● Consignes: Prolongez le texte sur l'expression « pas un iota » en reprenant immédiatement après sa dernière phrase.

● Extrait de page:

L’expression pas un iota est courante. Elle est toujours à la forme négative car elle exprime un refus.
On dit ne pas changer quelque chose d’un iota. Ne pas bouger, ou ne pas varier d’un iota signifie rester sur sa position initiale.
Je ne changerai pas un iota.
veut dire je ne ferai pas le moindre changement, pas le plus petit ajout ou retrait à ce que j’ai écrit, ou dit, mais généralement cela concerne plutôt l’écriture.
L’origine biblique
Le iota, dans l’alphabet grec ancien est situé entre l’alpha et l’oméga . C’est notre lettre i. Or, graphiquement, c’est le signe le plus petit de l’alphabet grec. Il s’écrit en effet d’un simple trait vertical.
L’expression ne pas changer un iota à quelque chose, est une référence biblique, celle de la loi transmise par Dieu à Moïse, conservée par Jésus. L’Evangile selon Matthieu cite les paroles de Jésus adressées à ses disciples lors du Sermon sur la montagne. Il leur dit :
Ne croyez pas que je sois venu pour abolir la loi ou les prophètes; je suis venu non pour abolir, mais pour accomplir. Car, je vous le dis en vérité, tant que le ciel et la terre ne passeront point, il ne disparaîtra pas de la loi un seul iota ou un seul trait de lettre, jusqu’à ce que tout soit arrivé. Celui donc qui supprimera l’un de ces plus petits commandements, et qui enseignera aux hommes à faire de même, sera appelé le plus petit dans le royaume des cieux; mais celui qui les observera et qui enseignera à les observer, celui-là sera appelé grand dans le royaume des cieux.

● Lignes de données:
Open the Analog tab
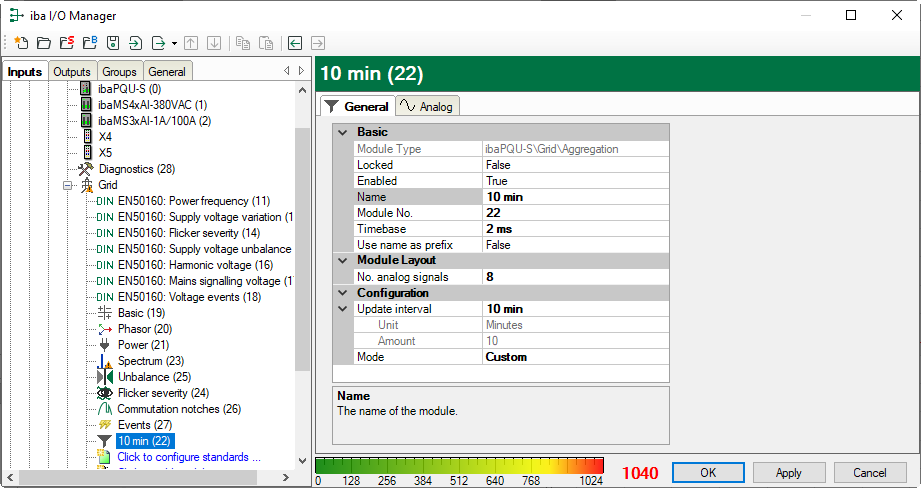 [427, 107]
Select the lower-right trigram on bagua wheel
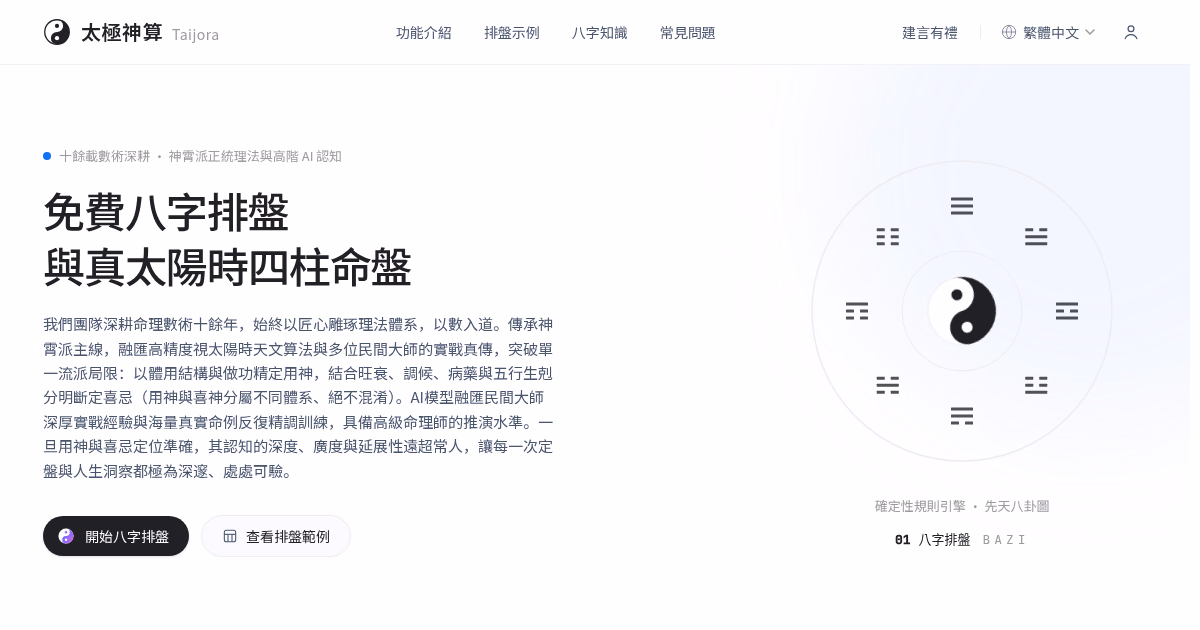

● Réponse attendue:
Matthieu 5, 1 à 19

L’écriture, les significations et la prononciation
Mettre les points sur les i
Le iota s’écrit d’un seul trait vertical. D’où vient le point que nous ajoutons sur le i minuscule ? (Pas sur le i majuscule.)
Au XIe siècle, les moines copistes recopient à la main les textes sacrés en écriture gothique. Ils mettent un point sur les i pour éviter la confusion avec les m, n, u.
Il y a une expression bien courante de nos jours: mettre les points sur les i qui signifie : parler précisément et fermement à quelqu’un, recadrer la situation. Par exemple: Si une personne soumise à un règlement ou un contrat arrive régulièrement en retard à son poste, au bout d’un certain temps, il faut lui mettre les points sur les i et lui rappeler ses engagements.
Le tréma sur le i
Le tréma sur le i s’écrit avec deux points. Il sert à rendre la prononciation du i distincte de la voyelle a ou o qui le précède. Quand a+i se prononce ai, a+ï se prononce a-i séparé. Quand o+i se prononce oi, o+ï se prononce o-i séparé.
Il en est ainsi de :
le maïs, un archaïsme, être naïf, héroïque, égoïste, stoïque
Hi-hi
Hi-hi! est utilisé pour transcrire à la fois le rire et les pleurs.
Dans les deux cas, on peut verser des larmes sous l’émotion; c’est un réflexe physiologique.
Prenons le rire. Lorsque l’on est incapable d’arrêter de rire, on a le fou rire. On dit aussi mourir de rire.
Voici un passage du Bourgeois gentilhomme de Molière. Acte III, scène 2.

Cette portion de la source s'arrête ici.